Roadmapping workshop in CERTE, Borj Cedria

Isenmann compares the process of creating a roadmap for a Tunisian research center with working on a spreadsheet. “You can think of a roadmap is a navigation plan or as an empty table with a number of columns and rows” he argues. “The question is which are the proper levels, the proper names of the rows. Any rows are indicating a perspective that you are looking into the future. Usually, you are just focusing on technologies and on market needs. Integrating this tow perspectives is a very important and crucial task” he points out.

Prof. Isenmann describes the methologogical integration to the other project workpackages in his most recent visits to the research centers in Tunis, Borj Cédria, Sfax and Médnine as a “four-step, fast-start approach”

  1. Give a general introduction to technology roadmapping with its basic principles and project-oriented process model to start and implement quickly
  2. Conduct customized roadmapping, fine-tune it to the specific needs and requirements of each center
  3. Provide management support along the initiated roadmaps
  4. Offer customized trainings and coaching through a fine-tuned series of capacity building modules.
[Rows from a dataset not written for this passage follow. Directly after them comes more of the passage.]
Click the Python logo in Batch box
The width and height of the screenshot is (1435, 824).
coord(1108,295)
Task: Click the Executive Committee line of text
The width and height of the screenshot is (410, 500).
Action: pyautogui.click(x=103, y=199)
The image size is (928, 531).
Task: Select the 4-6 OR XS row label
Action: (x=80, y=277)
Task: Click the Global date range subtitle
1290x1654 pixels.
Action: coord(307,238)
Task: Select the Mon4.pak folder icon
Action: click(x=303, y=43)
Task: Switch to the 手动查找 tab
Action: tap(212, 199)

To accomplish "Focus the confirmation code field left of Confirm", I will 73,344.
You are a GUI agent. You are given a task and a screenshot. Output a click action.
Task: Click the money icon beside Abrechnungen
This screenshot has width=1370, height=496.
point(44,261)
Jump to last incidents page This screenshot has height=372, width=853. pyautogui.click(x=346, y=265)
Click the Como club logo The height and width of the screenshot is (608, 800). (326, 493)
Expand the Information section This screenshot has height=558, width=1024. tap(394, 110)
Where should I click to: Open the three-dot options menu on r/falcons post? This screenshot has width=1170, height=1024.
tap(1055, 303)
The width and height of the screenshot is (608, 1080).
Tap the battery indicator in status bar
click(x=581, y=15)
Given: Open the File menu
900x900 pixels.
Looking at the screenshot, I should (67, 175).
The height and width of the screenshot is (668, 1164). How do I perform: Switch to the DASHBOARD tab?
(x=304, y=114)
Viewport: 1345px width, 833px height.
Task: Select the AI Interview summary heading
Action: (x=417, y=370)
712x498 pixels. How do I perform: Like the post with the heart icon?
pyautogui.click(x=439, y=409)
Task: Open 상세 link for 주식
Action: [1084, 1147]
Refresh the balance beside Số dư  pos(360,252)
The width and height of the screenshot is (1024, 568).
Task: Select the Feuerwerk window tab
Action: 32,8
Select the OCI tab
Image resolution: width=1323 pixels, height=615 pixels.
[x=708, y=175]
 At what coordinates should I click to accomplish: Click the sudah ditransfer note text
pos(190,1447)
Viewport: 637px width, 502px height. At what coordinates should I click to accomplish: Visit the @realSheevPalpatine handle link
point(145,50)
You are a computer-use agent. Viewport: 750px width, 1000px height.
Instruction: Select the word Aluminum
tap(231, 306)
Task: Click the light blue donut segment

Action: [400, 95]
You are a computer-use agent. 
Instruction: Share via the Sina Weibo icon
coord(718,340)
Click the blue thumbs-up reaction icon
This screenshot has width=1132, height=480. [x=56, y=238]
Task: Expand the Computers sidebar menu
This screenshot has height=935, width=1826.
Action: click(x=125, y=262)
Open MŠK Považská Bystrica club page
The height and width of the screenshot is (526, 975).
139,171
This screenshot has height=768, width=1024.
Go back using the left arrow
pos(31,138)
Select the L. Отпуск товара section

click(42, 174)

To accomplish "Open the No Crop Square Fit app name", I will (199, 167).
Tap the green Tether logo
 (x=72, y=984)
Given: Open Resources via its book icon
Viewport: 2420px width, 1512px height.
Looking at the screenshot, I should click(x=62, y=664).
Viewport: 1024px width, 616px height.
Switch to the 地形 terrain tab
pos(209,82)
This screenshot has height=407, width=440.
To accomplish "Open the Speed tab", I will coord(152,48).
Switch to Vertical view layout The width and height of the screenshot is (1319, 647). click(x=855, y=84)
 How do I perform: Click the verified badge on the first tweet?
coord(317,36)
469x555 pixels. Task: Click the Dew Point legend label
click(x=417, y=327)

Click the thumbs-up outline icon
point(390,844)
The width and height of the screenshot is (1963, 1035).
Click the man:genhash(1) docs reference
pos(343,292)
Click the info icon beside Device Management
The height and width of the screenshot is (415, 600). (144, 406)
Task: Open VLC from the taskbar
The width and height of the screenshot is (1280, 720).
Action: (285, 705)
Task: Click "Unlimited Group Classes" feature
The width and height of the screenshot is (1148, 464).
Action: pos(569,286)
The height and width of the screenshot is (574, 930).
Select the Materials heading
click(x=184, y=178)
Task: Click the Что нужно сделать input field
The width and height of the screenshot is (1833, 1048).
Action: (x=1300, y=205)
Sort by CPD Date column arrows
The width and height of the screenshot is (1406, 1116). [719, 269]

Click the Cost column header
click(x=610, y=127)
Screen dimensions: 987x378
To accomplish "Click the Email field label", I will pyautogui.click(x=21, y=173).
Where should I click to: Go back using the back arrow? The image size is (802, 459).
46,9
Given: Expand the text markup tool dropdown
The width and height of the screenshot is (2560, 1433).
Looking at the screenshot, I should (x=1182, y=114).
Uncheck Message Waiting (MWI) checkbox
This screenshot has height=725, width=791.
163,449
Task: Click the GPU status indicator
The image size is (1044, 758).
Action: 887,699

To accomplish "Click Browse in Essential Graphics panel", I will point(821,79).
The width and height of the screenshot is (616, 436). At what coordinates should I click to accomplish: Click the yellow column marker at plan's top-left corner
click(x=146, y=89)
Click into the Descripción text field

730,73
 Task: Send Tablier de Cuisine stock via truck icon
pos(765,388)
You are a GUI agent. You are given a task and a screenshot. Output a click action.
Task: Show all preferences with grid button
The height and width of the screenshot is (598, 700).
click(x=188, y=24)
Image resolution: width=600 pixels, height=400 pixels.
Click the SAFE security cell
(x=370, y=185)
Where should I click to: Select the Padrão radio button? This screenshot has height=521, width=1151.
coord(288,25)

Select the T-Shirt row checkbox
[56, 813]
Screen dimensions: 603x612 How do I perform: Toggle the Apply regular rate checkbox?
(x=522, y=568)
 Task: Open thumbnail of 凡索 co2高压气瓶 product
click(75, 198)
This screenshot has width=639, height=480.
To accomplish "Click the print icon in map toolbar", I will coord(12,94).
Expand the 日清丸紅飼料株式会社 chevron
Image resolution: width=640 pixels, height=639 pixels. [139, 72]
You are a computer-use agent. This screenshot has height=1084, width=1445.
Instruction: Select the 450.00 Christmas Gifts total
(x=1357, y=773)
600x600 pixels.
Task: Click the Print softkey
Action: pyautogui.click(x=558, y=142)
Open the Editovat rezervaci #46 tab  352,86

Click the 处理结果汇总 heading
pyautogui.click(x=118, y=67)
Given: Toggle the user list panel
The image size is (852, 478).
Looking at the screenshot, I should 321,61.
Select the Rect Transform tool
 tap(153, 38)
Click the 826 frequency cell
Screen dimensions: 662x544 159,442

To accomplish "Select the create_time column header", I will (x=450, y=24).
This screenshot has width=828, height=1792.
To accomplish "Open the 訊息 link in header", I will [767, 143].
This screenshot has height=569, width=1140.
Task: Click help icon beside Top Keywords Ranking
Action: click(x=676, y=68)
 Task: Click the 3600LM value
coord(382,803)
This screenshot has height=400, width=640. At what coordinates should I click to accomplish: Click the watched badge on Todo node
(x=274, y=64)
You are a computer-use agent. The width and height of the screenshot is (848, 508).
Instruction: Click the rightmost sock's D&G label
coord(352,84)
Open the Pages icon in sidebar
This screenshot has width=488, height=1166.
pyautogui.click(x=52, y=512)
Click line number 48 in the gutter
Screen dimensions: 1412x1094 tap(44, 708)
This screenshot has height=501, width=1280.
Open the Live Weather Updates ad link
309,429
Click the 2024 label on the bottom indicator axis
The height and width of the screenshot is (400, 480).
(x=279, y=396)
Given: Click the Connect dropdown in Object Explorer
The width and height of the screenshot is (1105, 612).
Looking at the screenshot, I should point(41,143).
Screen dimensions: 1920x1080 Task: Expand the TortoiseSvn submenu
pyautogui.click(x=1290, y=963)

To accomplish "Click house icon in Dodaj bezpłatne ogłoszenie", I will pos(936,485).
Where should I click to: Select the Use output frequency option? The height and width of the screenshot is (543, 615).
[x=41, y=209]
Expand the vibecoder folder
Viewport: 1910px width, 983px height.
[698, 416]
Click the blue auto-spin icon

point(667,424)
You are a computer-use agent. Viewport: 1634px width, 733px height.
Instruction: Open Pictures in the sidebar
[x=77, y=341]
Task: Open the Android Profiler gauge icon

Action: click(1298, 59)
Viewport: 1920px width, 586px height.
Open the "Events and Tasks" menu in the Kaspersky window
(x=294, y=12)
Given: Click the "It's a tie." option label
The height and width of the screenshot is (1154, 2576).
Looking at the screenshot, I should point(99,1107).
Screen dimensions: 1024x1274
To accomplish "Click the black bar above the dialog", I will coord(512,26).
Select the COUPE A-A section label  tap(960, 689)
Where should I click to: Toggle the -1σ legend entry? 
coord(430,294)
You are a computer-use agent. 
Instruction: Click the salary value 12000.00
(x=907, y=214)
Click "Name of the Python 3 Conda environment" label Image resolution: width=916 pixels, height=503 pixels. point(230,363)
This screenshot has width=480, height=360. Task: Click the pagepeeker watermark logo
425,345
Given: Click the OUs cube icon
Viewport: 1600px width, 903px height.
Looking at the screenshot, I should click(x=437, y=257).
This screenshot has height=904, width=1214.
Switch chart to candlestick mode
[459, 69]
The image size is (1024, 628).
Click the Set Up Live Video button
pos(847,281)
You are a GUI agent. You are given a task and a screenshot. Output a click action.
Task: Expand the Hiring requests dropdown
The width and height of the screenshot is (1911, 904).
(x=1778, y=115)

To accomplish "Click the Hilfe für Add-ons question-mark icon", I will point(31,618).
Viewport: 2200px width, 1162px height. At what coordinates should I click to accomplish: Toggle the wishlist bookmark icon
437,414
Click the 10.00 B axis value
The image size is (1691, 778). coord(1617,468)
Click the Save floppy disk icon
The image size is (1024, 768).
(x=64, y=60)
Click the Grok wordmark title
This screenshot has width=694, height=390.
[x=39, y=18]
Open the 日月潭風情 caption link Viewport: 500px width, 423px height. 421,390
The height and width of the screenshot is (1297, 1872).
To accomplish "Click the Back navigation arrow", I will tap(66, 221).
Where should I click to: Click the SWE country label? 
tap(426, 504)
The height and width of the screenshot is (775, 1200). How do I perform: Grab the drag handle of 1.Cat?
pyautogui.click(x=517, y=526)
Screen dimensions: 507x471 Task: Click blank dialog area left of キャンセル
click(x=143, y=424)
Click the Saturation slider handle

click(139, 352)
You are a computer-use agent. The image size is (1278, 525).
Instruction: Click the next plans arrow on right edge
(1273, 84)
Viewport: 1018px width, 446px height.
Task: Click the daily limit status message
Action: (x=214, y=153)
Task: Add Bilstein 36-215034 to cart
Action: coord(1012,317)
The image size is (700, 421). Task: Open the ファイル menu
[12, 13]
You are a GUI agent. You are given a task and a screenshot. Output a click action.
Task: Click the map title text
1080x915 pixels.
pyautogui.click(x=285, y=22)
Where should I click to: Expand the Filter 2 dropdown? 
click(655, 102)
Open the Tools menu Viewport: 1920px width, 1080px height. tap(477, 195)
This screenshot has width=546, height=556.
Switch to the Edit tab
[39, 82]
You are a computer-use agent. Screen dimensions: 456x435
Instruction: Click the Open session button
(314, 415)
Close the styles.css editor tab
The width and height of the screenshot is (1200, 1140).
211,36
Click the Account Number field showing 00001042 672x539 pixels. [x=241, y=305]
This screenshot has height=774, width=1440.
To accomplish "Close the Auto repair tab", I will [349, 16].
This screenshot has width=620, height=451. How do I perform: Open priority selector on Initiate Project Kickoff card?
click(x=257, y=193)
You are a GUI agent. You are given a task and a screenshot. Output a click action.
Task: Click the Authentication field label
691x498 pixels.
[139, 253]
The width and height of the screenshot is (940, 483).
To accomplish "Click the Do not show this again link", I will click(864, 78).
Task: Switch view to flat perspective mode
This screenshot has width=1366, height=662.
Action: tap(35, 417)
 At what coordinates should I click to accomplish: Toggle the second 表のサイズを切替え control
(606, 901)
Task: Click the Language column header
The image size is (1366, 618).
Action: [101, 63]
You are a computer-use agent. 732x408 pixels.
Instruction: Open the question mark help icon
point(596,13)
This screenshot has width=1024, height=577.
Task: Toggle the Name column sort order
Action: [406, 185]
After the implementation in this TRIFOLD project, Isenmann hopes that technology roadmapping might be understood by the Tunisian research managers as a powerful instrument, fully integrated then as an ongoing process linking roadmapping activities with general strategic planning. He says that he would love to see the roadmapping approach as part of any research project, technology development and start-up in all research centers in Tunisia.

 

 

 

Recent actions for the Trifold project

The overarching aim of Trifold is to support the six selected Tunisian research centers in improving their research valorization. Capacity development measures have been implemented to introduce changes to their internal processes in order to increase their transfer and innovation capabilities.

Improved research valorization will have a threefold impact to the national Tunisian innovation ecosystem:

  • In terms of the evaluation methodology to be used
  • In terms of new role models being piloted in some Tunisian research centers
  • and in terms of organizational developments and institutional settings.

Research scientists in CBBC (Centre of Biotechnology of Borj Cendria) introducing their valorization activities to David Wewetzer

In October, the Trifold team from the University of Bremen visited the partnering centers in Tunisia for another working meeting with different labs and to coach their activities and deeper analyse the needs of the institutions:

In CBBC Borj Cedria, Dr. Michael Boronowsky continued the training program based on the innoSpice process capability assessment which was conducted in summer 2017 and generated a detailed assessment report. Following the report’s recommendations, the team from ARTT gets insight into many details of how to develop an individual result into a marketable thematic platform. In addition to the training sessions, individual coaching was also provided.

Participants on the project exchanging ideas about their work plan in ARTT

Ms. Tanja Woronowicz and Prof. Ralf Isenmann, also a member of the University of Bremen, coached their colleagues in IRA Médenine and the centers CERTE and CERTEn in Borj Cedria. Prof. Isenmann introduced to them the methodological approach of technology roadmapping with its principles and benefits for strategic research planning . He customized a technology roadmapping according to the very specific needs and requirements of each institution. In November 2017, both met with the General Directors of CBS in Sfax and IRA Médenine to figure out their fields of potential collaboration via a cooperation roadmap.

David Wewetzer during a workshop about startups with participants from CBS (Centre of Biotechnology of Sfax)

Mr. David Wewetzer of the University of Bremen, during his last visits in November 2017 in Tunisia, provided consultancy services to support company communication of four start-ups at CBS.